What a bunch of illogical horseshit! Throwing a guilt trip on us for buying a home in a hurricane-prone area just doesn't fly. Most of us do not live on or even near ocean-front property. We moved to the Houston-Galveston area because that's where the jobs were.
According to the sender's line of reasoning, no one should have bought a home in a hurricane-prone area. That means no one should be living within a 100 miles of the Gulf of Mexico's shoreline and no one should be living within the whole State of Florida. Furthermore, with that line of reasoning no one should be living in the Midwest and the South because they are tornado-prone areas, and no one should be living in California because it is an earthquake-prone area.
The sender does not think taxpayers should have to pay for the massive floodgates proposed by Texas A&M professor William Merrell, floodgates that will protect thousands and thousands of homeowners in the Houston-Galveston area. Well, I've got news for him! The $5 billion price tag for building the flood gates and for extending existing seawalls and building new seawalls is chicken feed when compared to the cost of a major hurricane. And who does he think ends up paying for much of the devastation left behind by hurricanes, if not the taxpayers?
The taxpayers have paid billions for the devastation brought about by - just to name three hurricanes - Hurricane Andrew in Florida, Hurricane Katrina in Louisiana and Mississippi, and Hurricane Ike. If a future hurricane were to score a direct hit on Galveston Island, the cost to taxpayers would far exceed the cost of building the seawalls and floodgates proposed by Prof. Merrell.

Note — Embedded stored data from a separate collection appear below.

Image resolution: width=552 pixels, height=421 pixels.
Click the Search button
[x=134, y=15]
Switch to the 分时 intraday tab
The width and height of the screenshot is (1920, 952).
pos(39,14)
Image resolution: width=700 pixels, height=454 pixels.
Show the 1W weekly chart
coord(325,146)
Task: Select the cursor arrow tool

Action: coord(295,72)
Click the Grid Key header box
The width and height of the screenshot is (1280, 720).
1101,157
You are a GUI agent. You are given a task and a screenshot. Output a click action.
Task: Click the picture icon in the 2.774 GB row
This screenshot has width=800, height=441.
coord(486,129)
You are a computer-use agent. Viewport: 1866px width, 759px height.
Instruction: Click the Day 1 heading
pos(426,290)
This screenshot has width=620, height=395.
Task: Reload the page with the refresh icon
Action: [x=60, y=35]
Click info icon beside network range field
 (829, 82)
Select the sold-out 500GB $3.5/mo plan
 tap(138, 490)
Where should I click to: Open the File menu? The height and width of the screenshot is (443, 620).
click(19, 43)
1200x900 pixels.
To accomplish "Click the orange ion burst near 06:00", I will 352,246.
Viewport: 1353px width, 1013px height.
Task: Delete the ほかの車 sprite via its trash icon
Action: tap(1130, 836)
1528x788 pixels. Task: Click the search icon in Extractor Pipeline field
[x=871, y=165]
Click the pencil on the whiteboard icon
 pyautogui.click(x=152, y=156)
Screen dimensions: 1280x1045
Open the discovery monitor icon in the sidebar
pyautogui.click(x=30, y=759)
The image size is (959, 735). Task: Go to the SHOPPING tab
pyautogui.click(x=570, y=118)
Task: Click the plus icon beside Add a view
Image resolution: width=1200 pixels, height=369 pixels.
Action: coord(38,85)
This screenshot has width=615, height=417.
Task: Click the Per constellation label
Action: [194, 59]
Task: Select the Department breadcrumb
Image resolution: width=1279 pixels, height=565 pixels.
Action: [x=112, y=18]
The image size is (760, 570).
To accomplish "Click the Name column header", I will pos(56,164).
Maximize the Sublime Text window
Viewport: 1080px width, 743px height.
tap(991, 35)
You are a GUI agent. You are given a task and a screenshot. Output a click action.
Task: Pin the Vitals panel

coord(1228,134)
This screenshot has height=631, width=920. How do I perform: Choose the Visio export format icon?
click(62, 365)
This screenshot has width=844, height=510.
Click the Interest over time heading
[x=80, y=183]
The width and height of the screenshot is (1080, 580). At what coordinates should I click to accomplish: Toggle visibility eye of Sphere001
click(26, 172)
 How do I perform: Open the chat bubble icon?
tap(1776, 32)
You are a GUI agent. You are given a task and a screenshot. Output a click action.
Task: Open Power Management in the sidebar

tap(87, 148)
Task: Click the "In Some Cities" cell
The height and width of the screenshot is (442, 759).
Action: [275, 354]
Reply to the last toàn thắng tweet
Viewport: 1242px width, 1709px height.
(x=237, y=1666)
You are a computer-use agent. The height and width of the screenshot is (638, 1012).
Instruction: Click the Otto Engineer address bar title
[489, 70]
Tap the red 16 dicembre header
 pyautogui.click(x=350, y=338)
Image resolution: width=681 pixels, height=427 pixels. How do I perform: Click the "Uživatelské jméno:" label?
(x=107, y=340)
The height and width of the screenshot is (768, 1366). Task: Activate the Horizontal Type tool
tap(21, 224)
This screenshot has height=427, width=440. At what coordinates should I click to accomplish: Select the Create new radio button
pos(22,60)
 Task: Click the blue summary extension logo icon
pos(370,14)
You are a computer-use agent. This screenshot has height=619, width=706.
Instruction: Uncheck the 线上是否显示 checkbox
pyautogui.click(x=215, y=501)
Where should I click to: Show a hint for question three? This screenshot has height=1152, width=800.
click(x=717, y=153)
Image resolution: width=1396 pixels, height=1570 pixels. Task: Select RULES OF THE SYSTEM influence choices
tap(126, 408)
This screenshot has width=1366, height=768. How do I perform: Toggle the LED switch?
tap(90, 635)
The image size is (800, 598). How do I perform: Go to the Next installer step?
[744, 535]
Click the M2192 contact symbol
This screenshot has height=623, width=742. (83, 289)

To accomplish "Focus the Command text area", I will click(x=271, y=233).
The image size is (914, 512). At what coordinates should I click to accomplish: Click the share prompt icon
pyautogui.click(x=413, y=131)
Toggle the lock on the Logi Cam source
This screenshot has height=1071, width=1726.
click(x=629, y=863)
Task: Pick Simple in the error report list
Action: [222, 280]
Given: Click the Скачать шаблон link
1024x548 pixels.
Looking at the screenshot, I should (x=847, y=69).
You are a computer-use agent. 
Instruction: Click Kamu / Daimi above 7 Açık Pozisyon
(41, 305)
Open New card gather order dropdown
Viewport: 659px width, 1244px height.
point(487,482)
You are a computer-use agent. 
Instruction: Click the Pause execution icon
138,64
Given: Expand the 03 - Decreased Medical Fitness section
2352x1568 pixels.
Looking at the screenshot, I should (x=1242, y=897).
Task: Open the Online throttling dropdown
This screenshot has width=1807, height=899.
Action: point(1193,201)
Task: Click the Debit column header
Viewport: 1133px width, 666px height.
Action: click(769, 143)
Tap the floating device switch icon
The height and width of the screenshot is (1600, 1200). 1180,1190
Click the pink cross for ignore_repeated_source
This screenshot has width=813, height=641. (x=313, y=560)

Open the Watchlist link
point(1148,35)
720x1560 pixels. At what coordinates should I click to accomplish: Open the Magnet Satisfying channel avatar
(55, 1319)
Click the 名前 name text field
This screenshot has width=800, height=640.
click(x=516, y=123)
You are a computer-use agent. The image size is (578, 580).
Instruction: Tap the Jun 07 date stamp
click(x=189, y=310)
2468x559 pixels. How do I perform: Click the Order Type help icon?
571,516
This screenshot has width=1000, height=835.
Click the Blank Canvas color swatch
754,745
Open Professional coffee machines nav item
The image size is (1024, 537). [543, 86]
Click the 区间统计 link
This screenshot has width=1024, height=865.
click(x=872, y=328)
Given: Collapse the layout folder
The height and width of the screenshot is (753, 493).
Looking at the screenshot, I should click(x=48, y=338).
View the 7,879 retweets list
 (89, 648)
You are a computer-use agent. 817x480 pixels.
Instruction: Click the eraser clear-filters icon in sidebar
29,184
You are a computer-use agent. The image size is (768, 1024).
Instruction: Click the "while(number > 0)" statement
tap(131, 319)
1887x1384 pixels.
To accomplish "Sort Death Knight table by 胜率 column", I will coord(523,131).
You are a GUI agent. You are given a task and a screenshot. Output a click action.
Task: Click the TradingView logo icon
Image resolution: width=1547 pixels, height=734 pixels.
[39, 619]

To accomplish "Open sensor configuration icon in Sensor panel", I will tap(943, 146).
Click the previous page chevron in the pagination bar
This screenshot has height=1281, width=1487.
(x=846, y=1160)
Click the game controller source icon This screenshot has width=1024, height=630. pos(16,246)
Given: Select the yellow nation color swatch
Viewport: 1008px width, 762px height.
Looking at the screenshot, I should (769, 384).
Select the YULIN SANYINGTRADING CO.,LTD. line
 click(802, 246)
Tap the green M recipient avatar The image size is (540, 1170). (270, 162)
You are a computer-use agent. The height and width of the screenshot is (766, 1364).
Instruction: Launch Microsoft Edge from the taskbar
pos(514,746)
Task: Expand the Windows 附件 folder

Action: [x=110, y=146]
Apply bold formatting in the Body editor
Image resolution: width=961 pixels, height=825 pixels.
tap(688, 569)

And what about those evil get-rich developers with their overpriced housing? That complaint sure sounds like something straight out of a far-left playbook. Even if there were to be absolutely no further development along the Gulf Coast, the cost to taxpayers will be astronomical every time another hurricane strikes our shores.
On this Tax Day, it all boils down to this - taxpayers can pay now for property protection or pay much more later for property losses. Spending up to $5 billion to protect the residents of and the property along the Texas coast makes damn good fiscal sense, the "lefties" and environmentalists notwithstanding.